5. Il retient ensuite que M. [U] [Y] circulait à une vitesse excessive, qui ne lui a pas permis d'éviter le choc avec le véhicule conduit par M. [F], alors que s'il avait réduit son allure et maîtrisé sa vitesse, ce qui s'imposait en cas de dépassement d'une file continue de véhicules sur une route départementale à deux voies, un simple ralentissement aurait suffi à garder la distance de sécurité et à éviter le contact.
6. Il retient encore que la vitesse excessive de M. [U] [Y] est principalement à l'origine du défaut de maîtrise de son véhicule dans la suite immédiate du choc avec le véhicule de M. [F].
7. Il en déduit que la vitesse et le défaut de maîtrise qui en est la conséquence ont joué un rôle causal non exclusif dans la survenance du dommage.
8. De ces constatations et énonciations découlant de son appréciation souveraine de la valeur et de la portée des éléments de preuve soumis aux débats, la cour d'appel a pu déduire, abstraction faite du motif surabondant tenant à la vitesse du véhicule conduit par M. [F], que M. [U] [Y] avait commis une faute en relation avec son dommage, dont elle a souverainement décidé qu'elle devait limiter son droit à indemnisation à hauteur de 30 %.

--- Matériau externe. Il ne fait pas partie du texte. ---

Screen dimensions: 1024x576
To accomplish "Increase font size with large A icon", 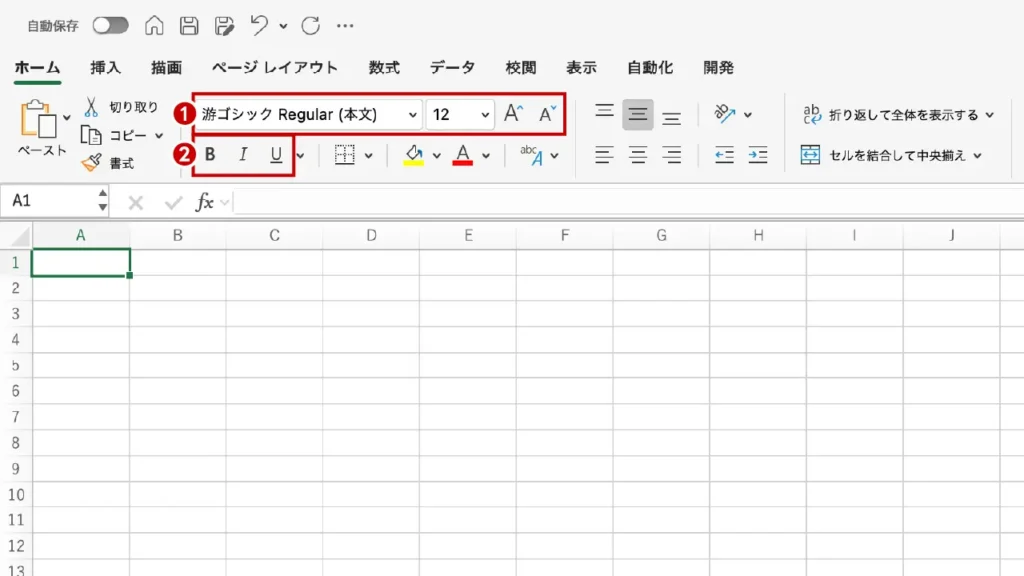I will click(513, 114).
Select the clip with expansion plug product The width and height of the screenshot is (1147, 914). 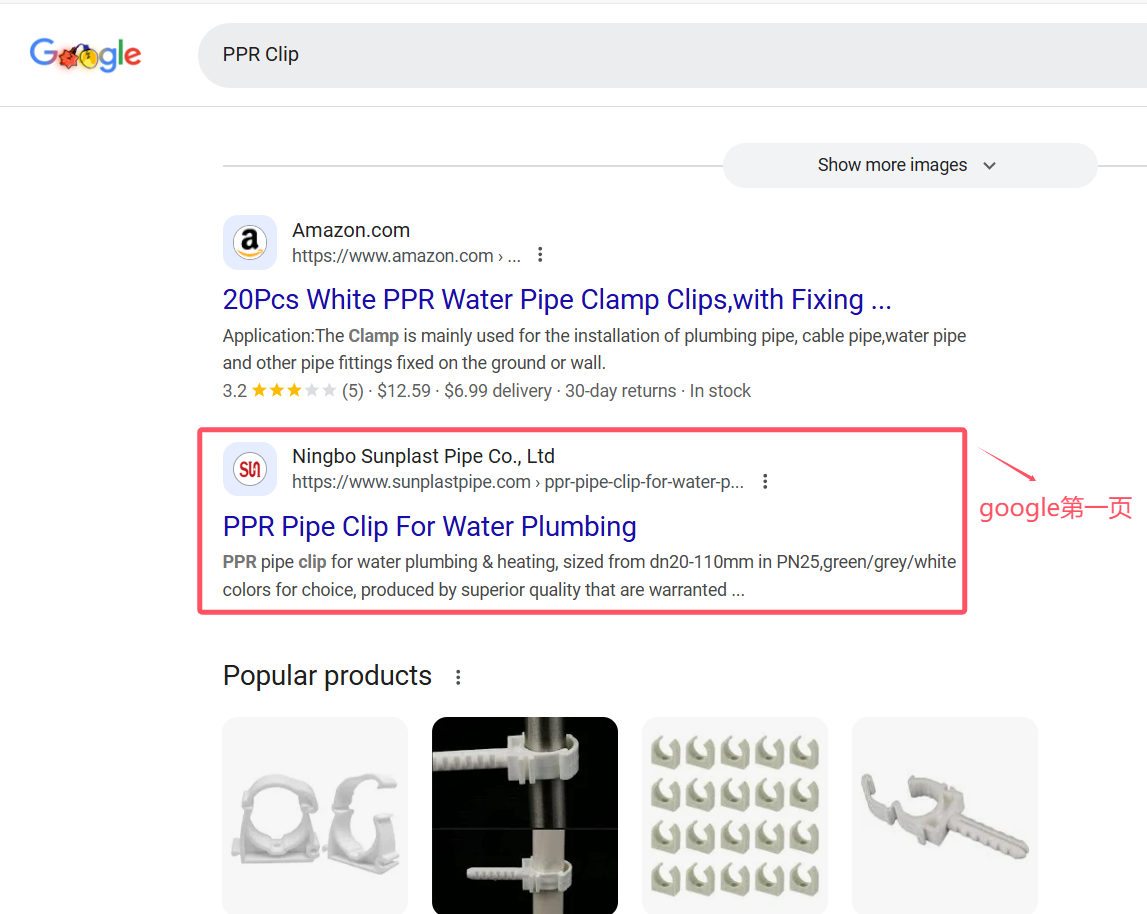click(945, 815)
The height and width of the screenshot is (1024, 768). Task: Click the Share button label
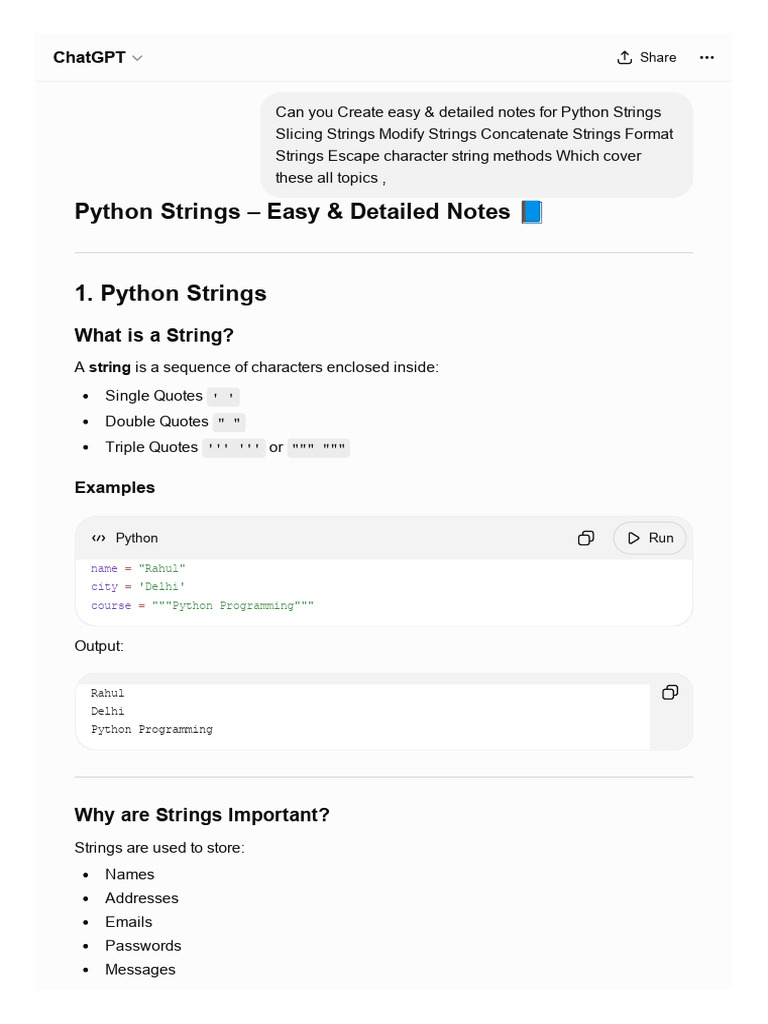[x=658, y=57]
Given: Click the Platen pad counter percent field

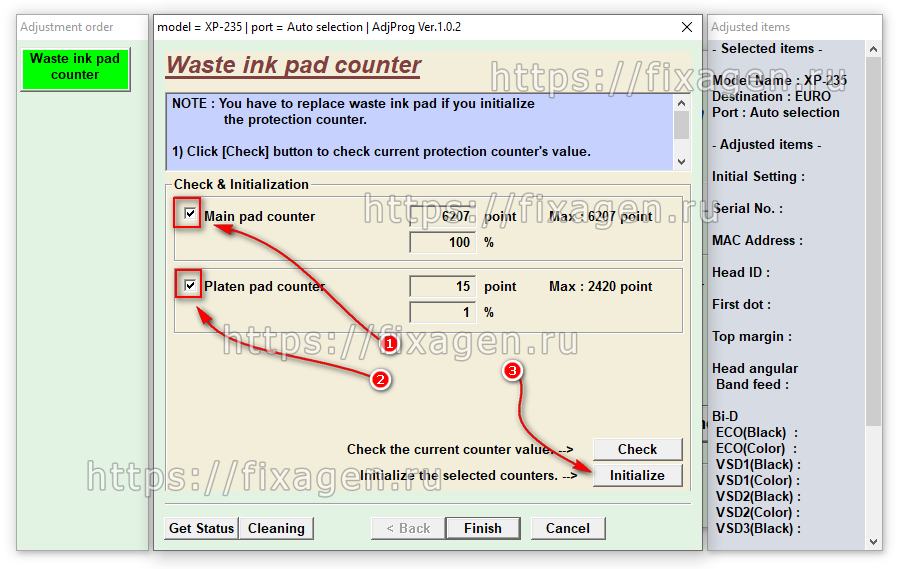Looking at the screenshot, I should tap(442, 312).
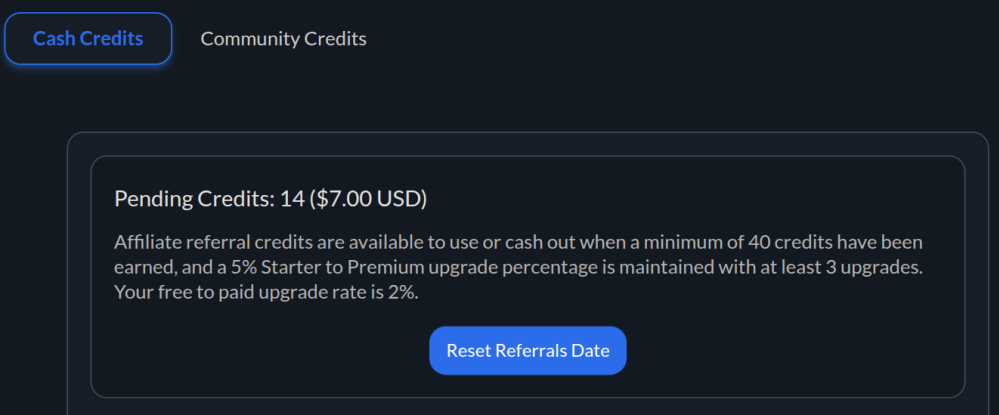Switch to the Cash Credits tab
Image resolution: width=999 pixels, height=415 pixels.
point(88,39)
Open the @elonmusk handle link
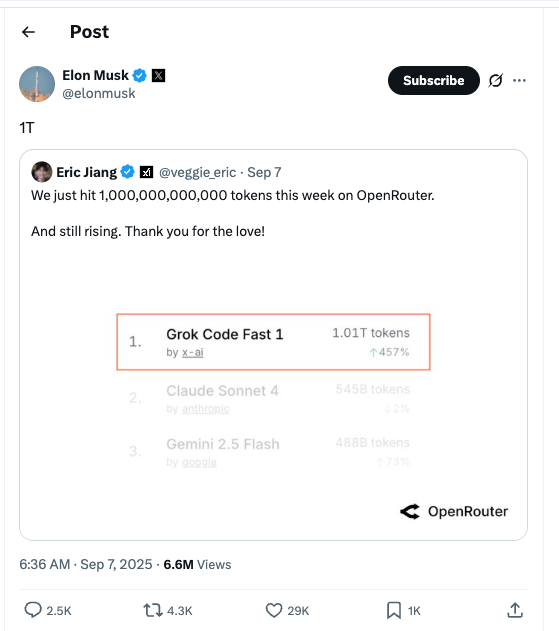559x631 pixels. point(99,93)
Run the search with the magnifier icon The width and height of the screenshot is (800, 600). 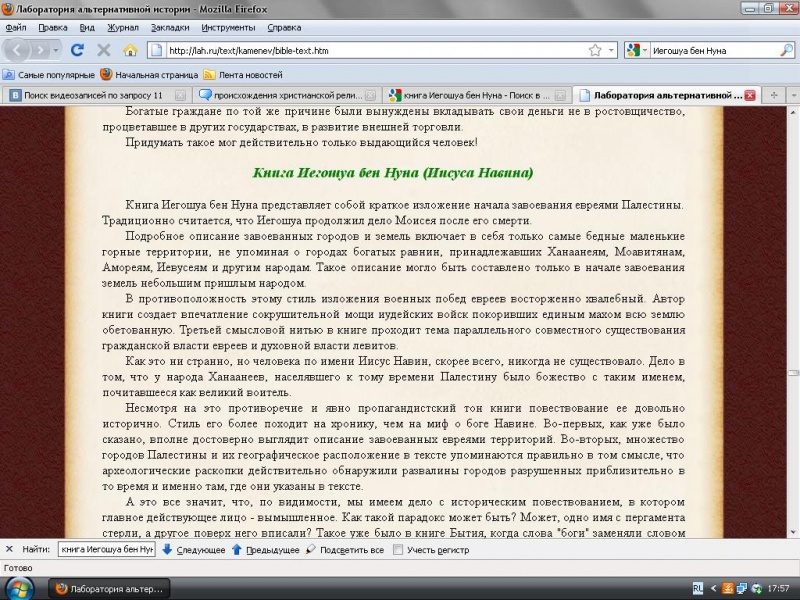(x=786, y=49)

9. Le moyen, qui est inopérant en sa première branche, n'est, dès lors, pas fondé pour le surplus.
PAR CES MOTIFS, la Cour :
REJETTE le pourvoi ;
Condamne la société Pacifica aux dépens ;
En application de l'article 700 du code de procédure civile, rejette les demandes formées par la société Pacifica, M. [U] [Y], M. [Z] [Y] et Mme [Y], agissant en qualité de tuteurs de M. [U] [Y], et condamne la société Pacifica à payer à M. [F] et la société SMACL assurances la somme globale de 3 000 euros ;
Ainsi fait et jugé par la Cour de cassation, deuxième chambre civile, et prononcé par le président en son audience publique du douze octobre deux mille vingt-trois.